Cette prise de position de François Molins, lié par sa fonction à la CJR, est d’ailleurs aujourd’hui pointée du doigt par les soutiens d’Éric Dupond-Moretti, qui, dans une prise de judo rhétorique, dénoncent à leur tour un… conflit d’intérêts. Mais dans les faits, le rôle du procureur général de la Cour de cassation dans cette enquête s’est pour le moment borné à saisir la commission de l’instruction de la CJR (à laquelle il ne participe pas), après que la commission des requêtes (à laquelle il ne participe pas non plus) eut jugé recevables les plaintes des syndicats de magistrats et d’Anticor. 

Sur le fond, le ministre de la justice n’a jamais cessé de démentir le moindre conflit d’intérêts dans ce dossier, dont la définition est pourtant claire. D’après la loi du 11 octobre 2013 sur la transparence de la vie publique, un conflit d’intérêts concerne « toute situation d’interférence entre un intérêt public et des intérêts publics ou privés qui est de nature à influencer ou paraître influencer l’exercice indépendant, impartial et objectif d’une fonction ».

Face à l’émoi suscité par les agissements du ministre de la justice, un décret a finalement été signé le 23 octobre par le premier ministre, Jean Castex, et… Éric Dupond-Moretti. Publié le lendemain au Journal officiel, le texte, comme un aveu, « interdit désormais à Éric Dupond-Moretti de connaître des actes de toute nature […] relatifs à la mise en cause du comportement d’un magistrat à raison d’affaires impliquant des parties dont il a été l’avocat ou dans lesquelles il a été impliqué ».

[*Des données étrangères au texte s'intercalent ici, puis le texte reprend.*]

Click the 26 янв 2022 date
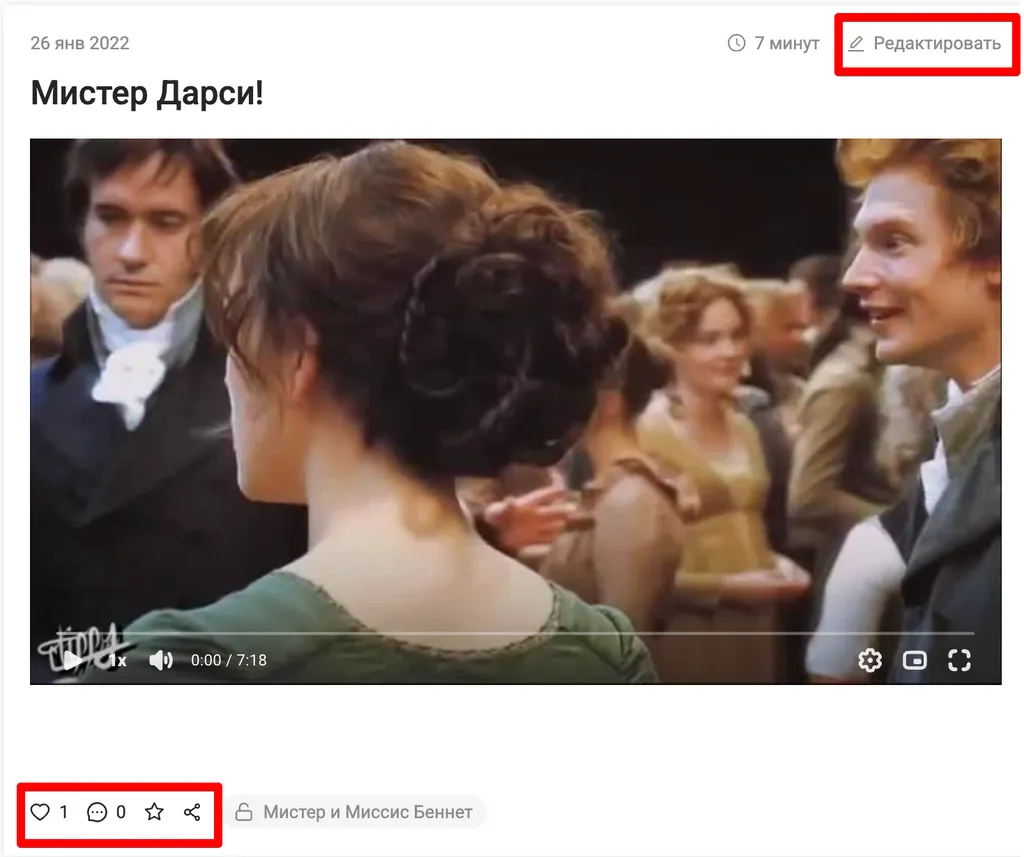 pos(80,43)
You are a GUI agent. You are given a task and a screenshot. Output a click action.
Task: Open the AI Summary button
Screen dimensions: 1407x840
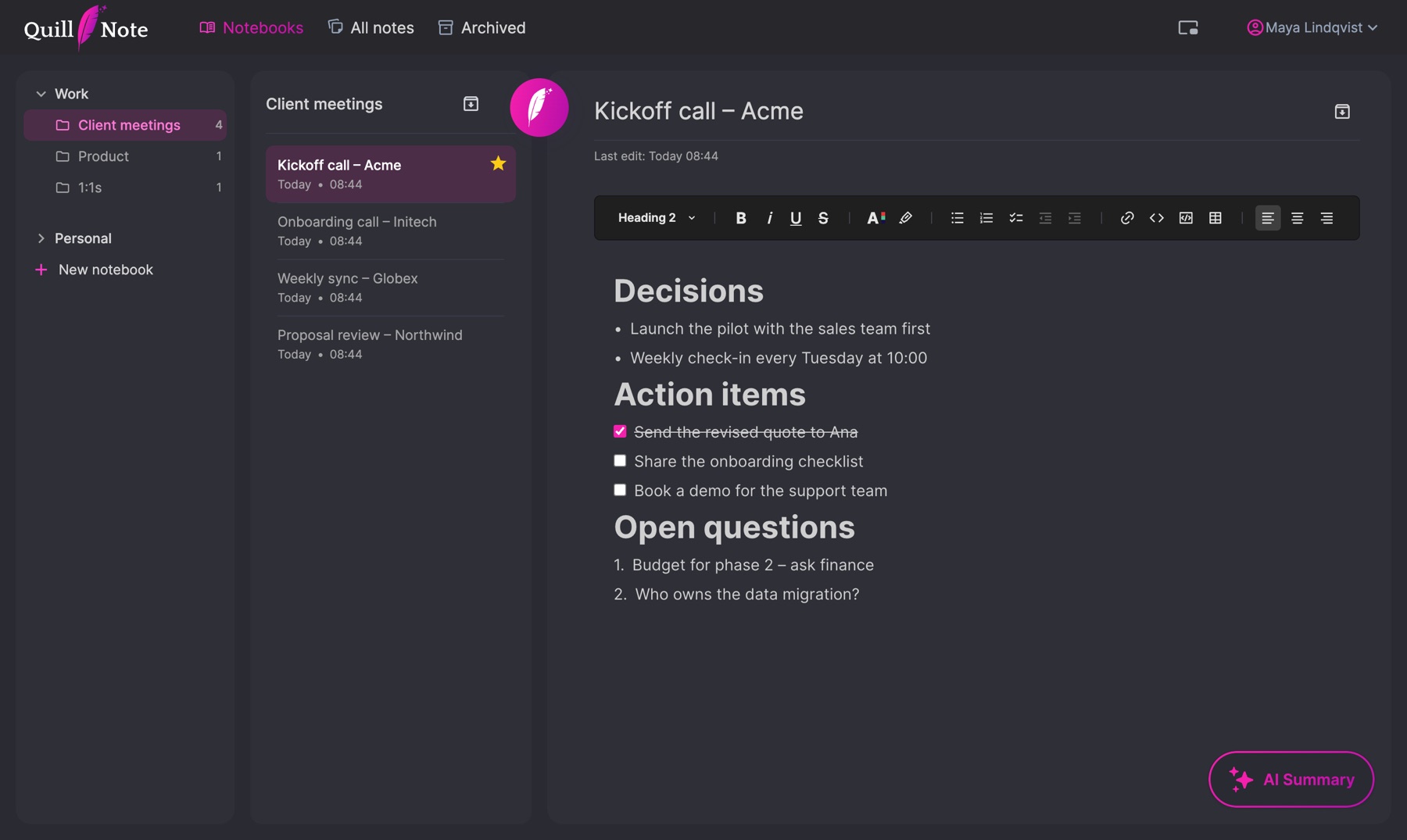pos(1291,779)
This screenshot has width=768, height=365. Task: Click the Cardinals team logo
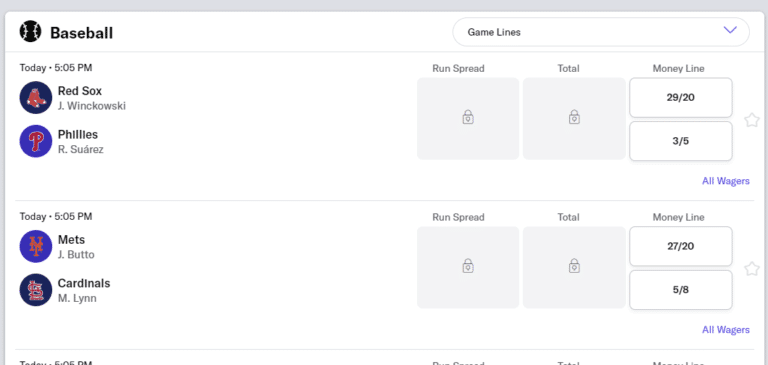(x=36, y=290)
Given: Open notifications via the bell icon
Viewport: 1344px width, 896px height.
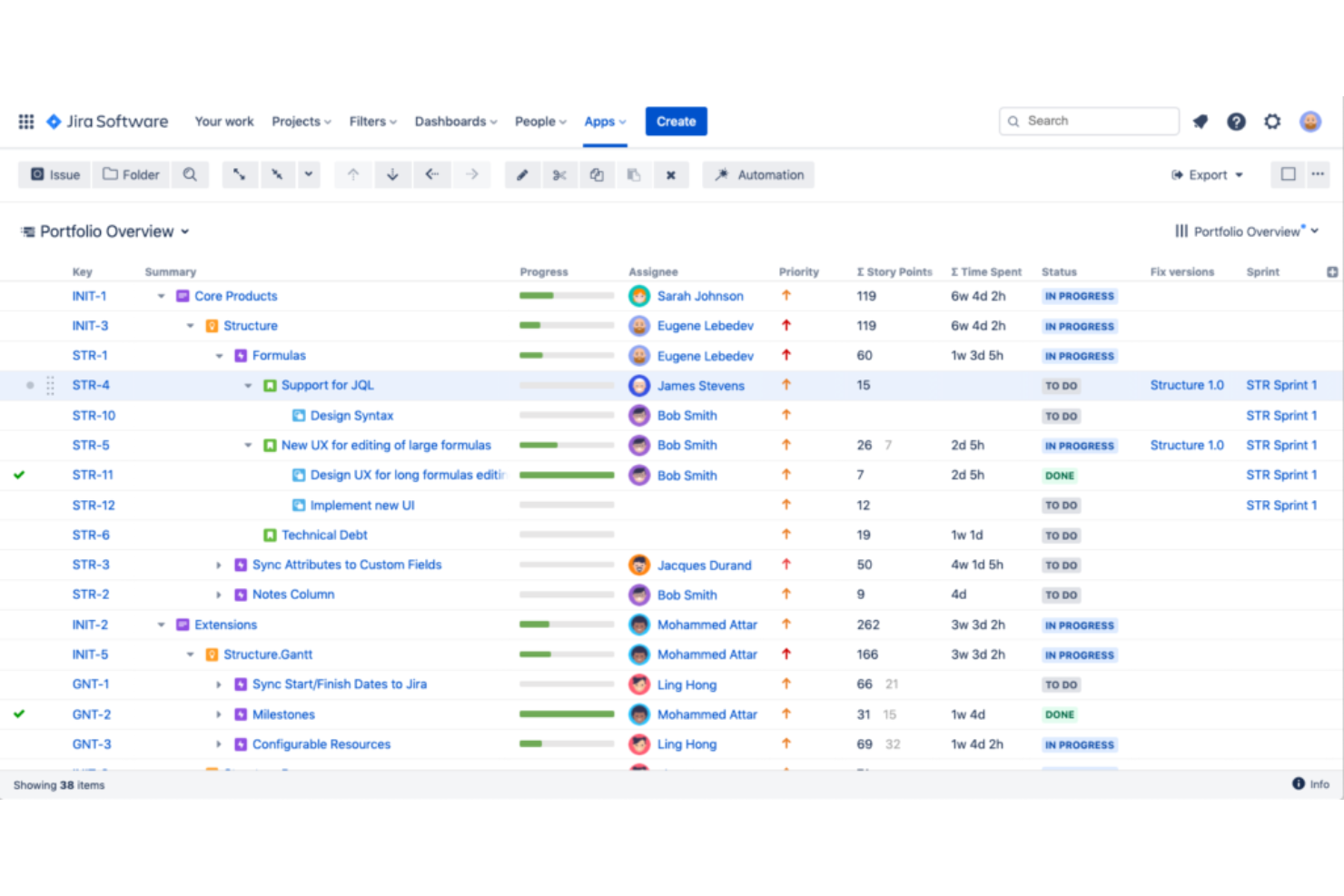Looking at the screenshot, I should coord(1200,121).
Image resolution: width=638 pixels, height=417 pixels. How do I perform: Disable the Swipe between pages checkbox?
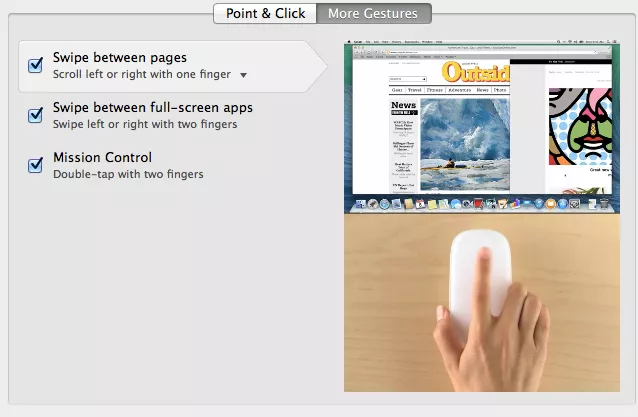pos(35,66)
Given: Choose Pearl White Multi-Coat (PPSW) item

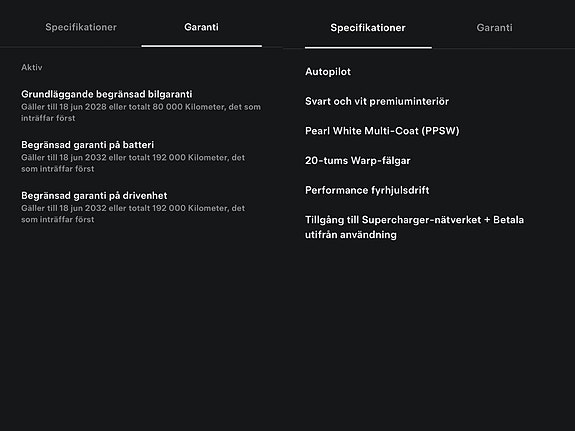Looking at the screenshot, I should [x=382, y=131].
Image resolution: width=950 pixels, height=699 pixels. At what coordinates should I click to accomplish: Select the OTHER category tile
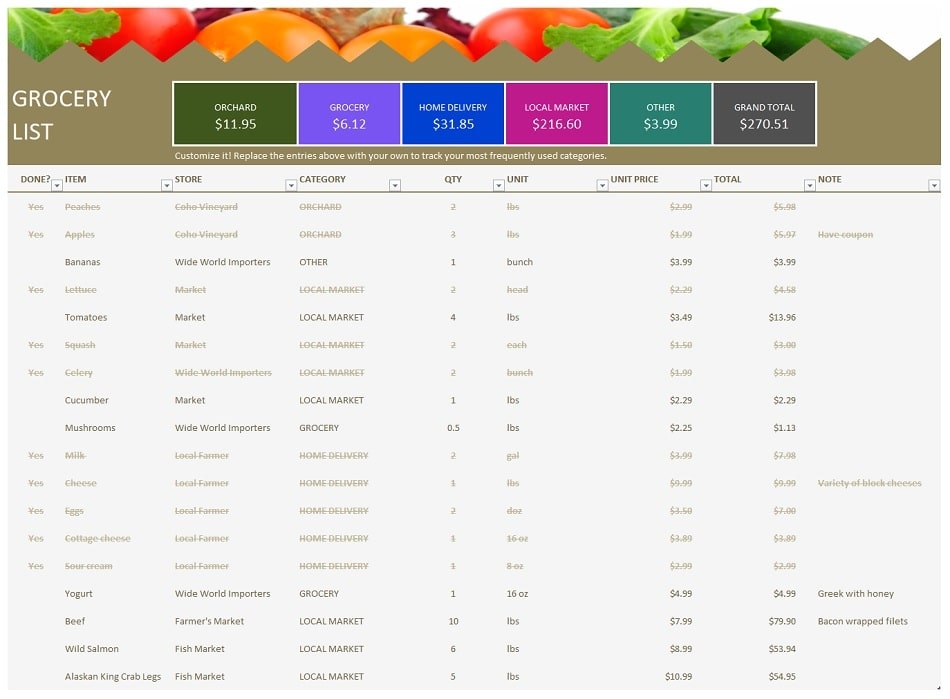pyautogui.click(x=661, y=113)
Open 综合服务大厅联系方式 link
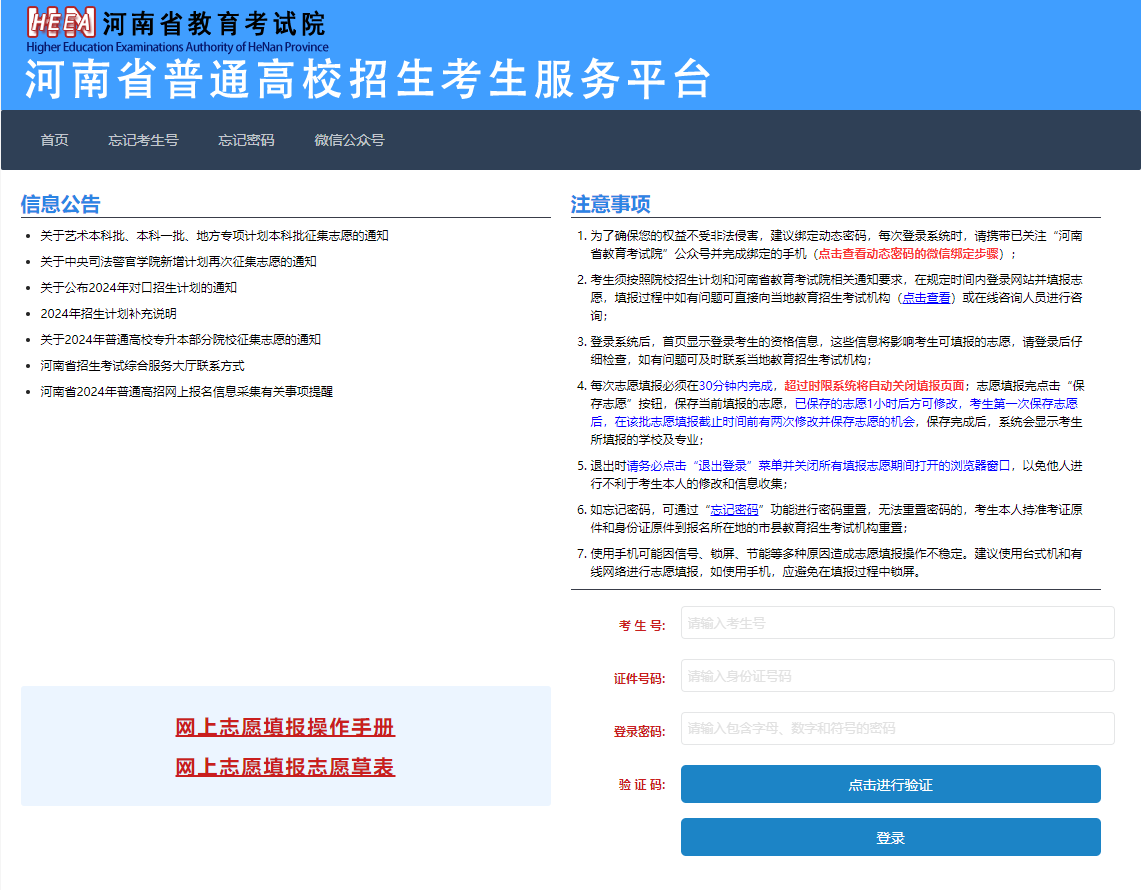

Seulement voilà, au lieu d’apaiser la situation, le premier ministre a poursuivi depuis Matignon la cabale lancée quelques mois plus tôt par le ministre de la justice. Alors que de nouveaux rapports de l’Inspection de la justice ont conclu à l’absence totale de faute déontologique des procureurs du PNF ayant enquêté sur l’affaire Bismuth-Sarkozy, Jean Castex a quand même saisi le Conseil supérieur de la magistrature (CSM) de possibles poursuites disciplinaires contre les mêmes magistrats déjà mis en cause par Éric Dupond-Moretti.

Des mails entre Matignon et l’Inspection de la justice, récemment révélés par Mediapart, montrent aujourd’hui que les services du premier ministre étaient manifestement prêts à tout pour les mettre sur le gril. Parmi eux figure le procureur Patrice Amar, l’une des bêtes noires de Nicolas Sarkozy, dont Jean Castex a été le secrétaire général adjoint à l’Élysée.

Cinglant, le patron de l’Inspection de la justice, Jean-François Beynel, a notamment répondu à Matignon à son sujet : « M. Amar est effectivement un magistrat qui apparaît entêté et opiniâtre dans sa manière de traiter le contentieux financier, peut-on parler alors de manquement déontologique ? »

L’ancien secrétaire général du PNF, Jean-Marc Toublanc, dont le témoignage a été révélé ce vendredi par Libération, a vu pour sa part dans les agissements du gouvernement « la preuve d’une volonté de nuire et d’intimider non seulement ceux qui font l’objet de cette enquête administrative mais également tous les magistrats qui se dévouent depuis tant d’années à la lutte contre la criminalité économique et financière ».

Selon lui, l’indépendance de la justice « est en danger dans les circonstances actuelles ». Comprendre : avec Éric Dupond-Moretti à la barre.